Work instructions | For each statement below, say yes or no to whether it agrees with the essay "A Walk in the Rain," and quote the words from the essay that decide it. 1. The writer's parents still live in the writer's childhood home. 2. The writer's hometown is a small town. 3. The writer began really understanding the city's history as a teenager.

Page |
↓↓↓

A Walk in the Rain

By Lucia Bowers

I once read somewhere that most American adults live within 18 miles from their mothers. And although I have no clear idea of where I read that tidbit, I do know roughly when I read it: sometime 2015, when I was in my 10th year of teaching in my hometown, about five blocks away from my parents and my family home.

In fact, I’ve lived in the same city for most of my life. My parents still live in my childhood home. I met my husband in one of the ninth grade classrooms my older children pass on the way to their classes. I teach alongside my teachers. I’ve taught the children of my childhood classmates, their little smooth faces more closely resembling the memory of their parents than the 40-year-old faces that I see during school events. It’s familiar.

When I tell people this, they don’t think it’s too strange until they discover that my hometown isn’t exactly a small town. It isn’t Mayberry, even though for a long time, it had that reputation. Instead, it’s just a few miles away from Downtown Los Angeles, is the Media Capital of the World, and is the set of major motion pictures, not just my childhood videos.

It also was a sundown town.

Of course, I didn’t know what that meant as a child. Or as a teenager. Or even as a young adult. 2020, my 40th year on this planet and my 35th year in this city, is when I started really understanding some of the history of this city I’ve always known but haven’t. And in the last few years, I feel like I’ve lived here my whole life and I haven’t seen it. I was made aware of some of the hard history and suddenly, it’s everywhere, even sprinkled in my memories.

How does a person of color live in a sundown town for so long and not know it? The best way I can describe it is this: it’s like walking in the rain. In sunny Southern California, rain is rare and fleeting and maybe even unfamiliar. There is a moment before a downpour where you can’t tell if it’s raining. But you feel it in the air. You can feel the moisture all around you. You get that chill down your spine. And yet, you wonder if this is it, if it really is raining. Even when a drop falls on your face, you look up in disbelief, stick out your hand to try to catch something, check the ground for evidence.

“Is it raining?” you ask the person next to you. You don’t want to look silly, so you ask before you put up your umbrella, looking for reassurance. It doesn’t take much from them to convince you that you’re imagining it. “I didn’t feel anything,” they shrug and you shrug too, and you keep on walking, ignoring what you felt, ignoring what you continue to feel, because no one else seems to notice it all.

That is what being surrounded by microaggressions feels like. Throughout my life here, I’ve lived in a privileged space, even as a minority, first generation American. I am sure now that there were people out in my hometown who undoubtedly felt the torrents of racism. I count myself as lucky to have only felt some drops. But still, those drops have stuck with me.

The lovely principal who never pronounced my name correctly and embarrassed me in front of all my peers every year, even on my promotion from elementary school.

The times other students touched my hair and they didn’t stop when I asked and the teacher didn’t stop them.

The teacher who always asked “comprende?” in a condescending tone after an instruction and consistently called me by another classmate’s name.

The times a classmate called me the n-word, “beaner,” or “wetback.”

The times in school when strangers asked me where I was from. But where was I really from? Like, where was I originally from? Where was my family from? Like, where was my background from? The answer “here” was never enough.

All those little signs of the rain. But when I asked anyone if they noticed, they shrugged it off. I was being too sensitive. I misunderstood. We’re colorblind here. They didn’t mean it that way.

↑↑↑

Dataset content |

↓↓↓

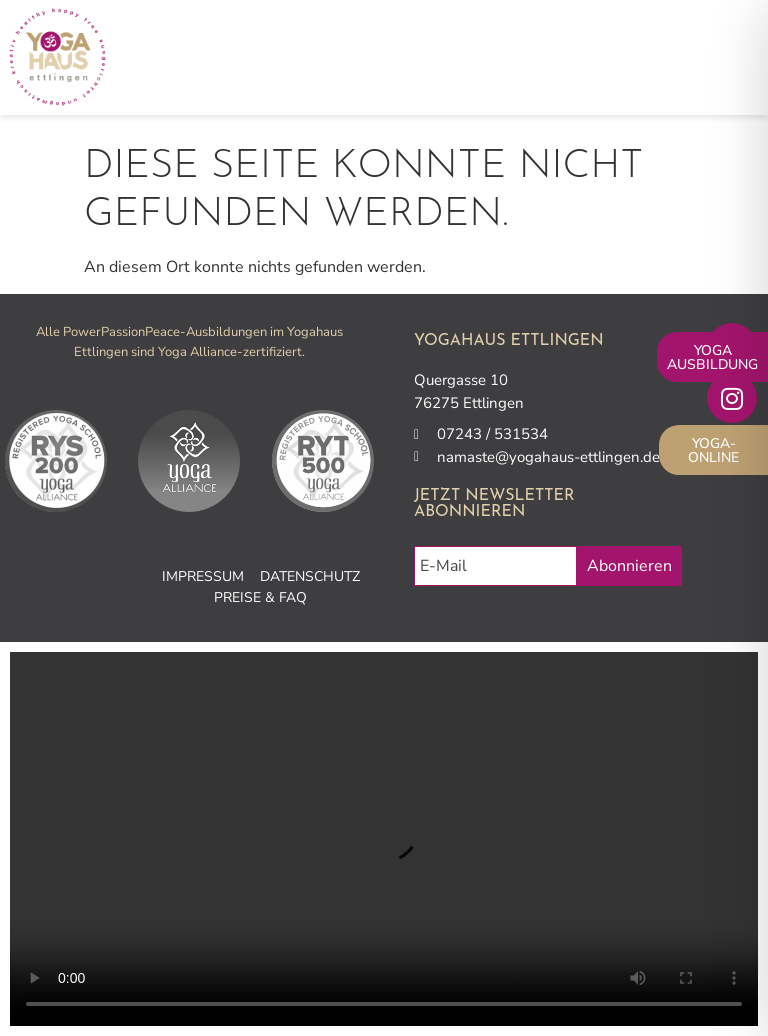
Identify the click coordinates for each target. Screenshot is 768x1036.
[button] (736, 57)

↑↑↑

Full response |
1. Yes: "My parents still live in my childhood home."
2. No: "my hometown isn’t exactly a small town."
3. No: "2020, my 40th year on this planet and my 35th year in this city, is when I started really understanding some of the history of this city"